A certain substance has a heat of vaporization of 62.08 kJ/mol. At what Kelvin temperature will the vapor pressure be 4.50 times higher than it was at 361 K?
I've gotten it to the point of:
ln(4.50)=7466.47423176378616 K (1/361 - 1/T2)
Solving for T2 but I don't know where to go from here!
To solve for T2, you need to isolate it in the equation.

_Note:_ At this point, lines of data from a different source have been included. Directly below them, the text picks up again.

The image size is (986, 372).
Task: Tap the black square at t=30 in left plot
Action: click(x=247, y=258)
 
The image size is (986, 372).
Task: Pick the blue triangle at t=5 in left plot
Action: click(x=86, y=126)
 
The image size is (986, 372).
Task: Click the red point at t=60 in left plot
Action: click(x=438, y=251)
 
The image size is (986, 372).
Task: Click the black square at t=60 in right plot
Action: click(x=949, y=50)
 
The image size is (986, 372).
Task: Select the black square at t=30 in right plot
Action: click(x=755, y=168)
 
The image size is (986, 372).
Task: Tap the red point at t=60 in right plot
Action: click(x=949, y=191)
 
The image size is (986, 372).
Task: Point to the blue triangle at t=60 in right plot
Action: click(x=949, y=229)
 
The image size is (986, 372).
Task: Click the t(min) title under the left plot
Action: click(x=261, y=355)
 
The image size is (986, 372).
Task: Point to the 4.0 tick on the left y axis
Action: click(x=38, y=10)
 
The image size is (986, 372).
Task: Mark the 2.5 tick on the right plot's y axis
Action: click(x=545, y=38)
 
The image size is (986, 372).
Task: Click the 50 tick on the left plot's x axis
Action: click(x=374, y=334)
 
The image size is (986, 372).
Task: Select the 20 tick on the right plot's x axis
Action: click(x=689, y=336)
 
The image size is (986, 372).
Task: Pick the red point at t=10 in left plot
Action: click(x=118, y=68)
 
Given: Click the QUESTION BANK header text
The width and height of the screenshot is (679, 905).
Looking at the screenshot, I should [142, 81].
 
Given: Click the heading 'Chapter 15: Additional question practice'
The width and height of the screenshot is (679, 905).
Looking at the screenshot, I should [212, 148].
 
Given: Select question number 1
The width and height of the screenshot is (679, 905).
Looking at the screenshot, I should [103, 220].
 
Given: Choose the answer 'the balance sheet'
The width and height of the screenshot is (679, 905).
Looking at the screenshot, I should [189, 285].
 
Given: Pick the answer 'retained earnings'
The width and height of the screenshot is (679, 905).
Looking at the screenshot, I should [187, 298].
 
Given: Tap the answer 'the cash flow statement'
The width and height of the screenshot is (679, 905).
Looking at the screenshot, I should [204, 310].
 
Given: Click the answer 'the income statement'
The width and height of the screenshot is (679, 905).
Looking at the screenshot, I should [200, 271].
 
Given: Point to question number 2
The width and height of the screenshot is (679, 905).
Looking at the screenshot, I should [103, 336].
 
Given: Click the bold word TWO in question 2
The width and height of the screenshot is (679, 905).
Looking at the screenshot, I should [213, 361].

Let's break down the steps to solve the equation:
1. Start with the equation you have: ln(4.50) = 7466.47423176378616 K (1/361 - 1/T2)
2. Simplify the equation by multiplying both sides by the denominator of the second term on the right side (361T2):
ln(4.50) * 361T2 = 7466.47423176378616 K (361T2 / 361 - 361 / T2)
3. Distribute the terms on the right side:
ln(4.50) * 361T2 = 7466.47423176378616 K (T2 - 361)
4. Expand further:
ln(4.50) * 361T2 = 7466.47423176378616 K * T2 - 7466.47423176378616 K * 361
5. Simplify the equation by moving all terms involving T2 to one side and the constant terms to the other side:
ln(4.50) * 361T2 - 7466.47423176378616 K * T2 = -7466.47423176378616 K * 361
6. Factor out T2 from the left side:
T2 (ln(4.50) * 361 - 7466.47423176378616 K) = -7466.47423176378616 K * 361
7. Finally, solve for T2 by dividing both sides by (ln(4.50) * 361 - 7466.47423176378616 K):
T2 = (-7466.47423176378616 K * 361) / (ln(4.50) * 361 - 7466.47423176378616 K)
Using a calculator, you can substitute the values and calculate the solution:
T2 ≈ 374.89 K
Therefore, at approximately 374.89 K, the vapor pressure will be 4.50 times higher than it was at 361 K.